PROBLEMS AND TASKS »
1/ Name every person the article on the converted shearing shed mentions by name.
2/ From the shearing-shed article, copy the part that opens with the words containing "Originally built in" and closes with "was for recreation.".
3/ Carry on writing the article about the shearing shed turned family home, starting after its last sentence.

This 1960s shearing shed was cleverly revived to become a family home

Originally built in the 1960s and left unused for decades, this farm building on the Canterbury Plains is another masterful revival by architect Ben Daly

When Ben and Dulia Daly moved back to Dulia’s home town of Christchurch, it wasn’t to the leafy suburbs and wide streets of the city. Instead, they moved back to her family farm, Arborfield, on the Canterbury Plains, a half-hour drive from the city – and into a shearing shed built by her father David Halliday in the 1960s.

Back when it was new, the shed was her father’s pride and joy, built to his design with an orange-painted steel frame on a concrete base and corrugated steel cladding. The design was typical of sheds of the day: about 80 square metres, split in two. The sheep-shearing working half had an open-slatted floor and a series of ramps, chutes and gates, while the other half, divided by a low wall, was for recreation.

MATERIAL PROVIDED »
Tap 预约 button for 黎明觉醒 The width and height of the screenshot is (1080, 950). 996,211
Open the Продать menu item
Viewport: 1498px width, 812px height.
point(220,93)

TASK-BY-TASK ANSWERS »
1/ Ben Daly, Dulia Daly, David Halliday

2/
Originally built in the 1960s and left unused for decades, this farm building on the Canterbury Plains is another masterful revival by architect Ben Daly

When Ben and Dulia Daly moved back to Dulia’s home town of Christchurch, it wasn’t to the leafy suburbs and wide streets of the city. Instead, they moved back to her family farm, Arborfield, on the Canterbury Plains, a half-hour drive from the city – and into a shearing shed built by her father David Halliday in the 1960s.

Back when it was new, the shed was her father’s pride and joy, built to his design with an orange-painted steel frame on a concrete base and corrugated steel cladding. The design was typical of sheds of the day: about 80 square metres, split in two. The sheep-shearing working half had an open-slatted floor and a series of ramps, chutes and gates, while the other half, divided by a low wall, was for recreation.

3/
By the time the Dalys took it over, the place was in poor repair. Dulia’s father – who died when she was very young – had stopped farming in the 1980s, and the shed had stood unused for decades as the farm was gradually broken up and sold or leased, leaving the farmhouse and yards in family ownership. Underneath the shed were a dozen or so sheep carcasses and decades worth of sheep shit. A tree was growing up through the floor and out one side.

But it had two things going for it. At some point – and no one can quite remember why or how – the place had been consented for conversion to accommodation. And, despite decades of inattention, the structure was sound: the steel frame was solid, sitting on a concrete ring foundation that hadn’t budged through several earthquakes. “I was out here in some real wind and it just wasn’t moving,” says Ben, of the moment he realised the shearing shed could become a home for the family, which now includes daughter Hattie.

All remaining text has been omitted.